Personally, I am looking at taking up the preferential offering.
I dumped this counter. Been looking to dump, but not willing to given capital losses barely covered by dividends. DPU declining year on year, manager not proactive in recycling capital and working the capital harder. This acquisition is the last straw. Not even DPU accretive, had difficulty with private placements, no debt headway available to finance the acquisition. I cut losses and dumped it all, not to mention the PO.
The issue price is S$0.530. SV3U has declined %6.13 last 2 days. Based on the last closing price of $0.545, the discount is only %2.8…
Applications close 13 days later on 11 Sep. There are chances that the stock price can drop below the issue price. Or am I wrong? Probably I will wait until the last day to see how it goes.

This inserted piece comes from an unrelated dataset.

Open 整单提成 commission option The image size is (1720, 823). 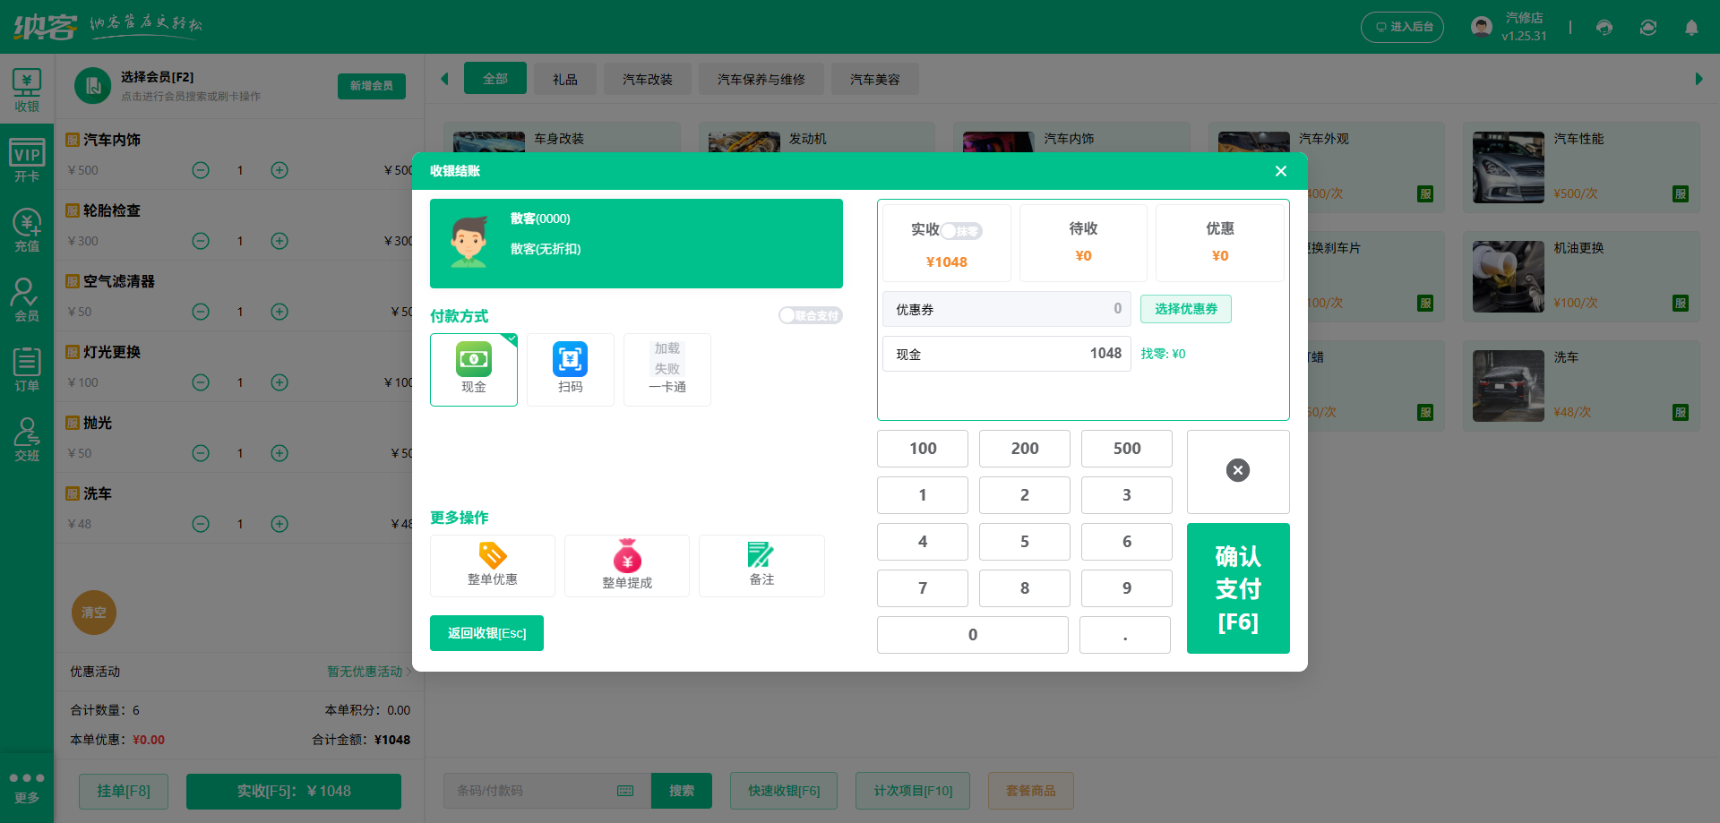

On the other hand, considering the almost 40% decline in AUD/SGD in the last 10 years, timing might be right to get into the Australian property market that got corrected last 2-3 years. The new property is a multi-tenanted freehold Grade A office.

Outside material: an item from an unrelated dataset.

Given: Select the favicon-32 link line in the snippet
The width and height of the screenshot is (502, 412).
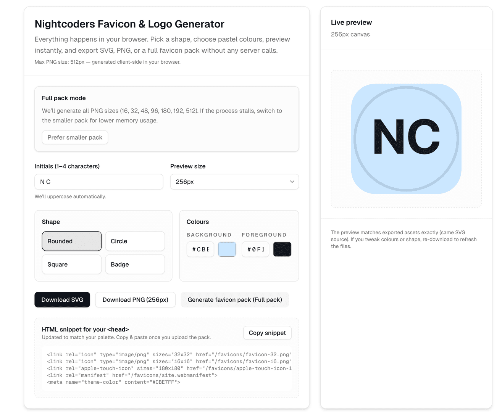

I’ve lapsed my preferential offering reason being the price is not discounted much at all. Soon I’ve read this :
** A rights issue, as its name suggests, means that the existing shareholder is issued a right to buy the new shares at a discounted price. There are two types of rights issue, renounceable and non-renounceable.
In the case of a renounceable rights issue, the existing shareholder has a choice of renouncing that right and selling that right to a third party (could even be someone who is not an existing shareholder).
A non-renounceable rights issue will not allow the existing shareholder to sell the right to anyone else. He only has two choices, to buy the discounted shares or not to buy them.
So the SBREIT is non-renounceable preferential offering…so I can’t sell it at the open market for a profit to offset some of my capital lost. Am I right??? Please share.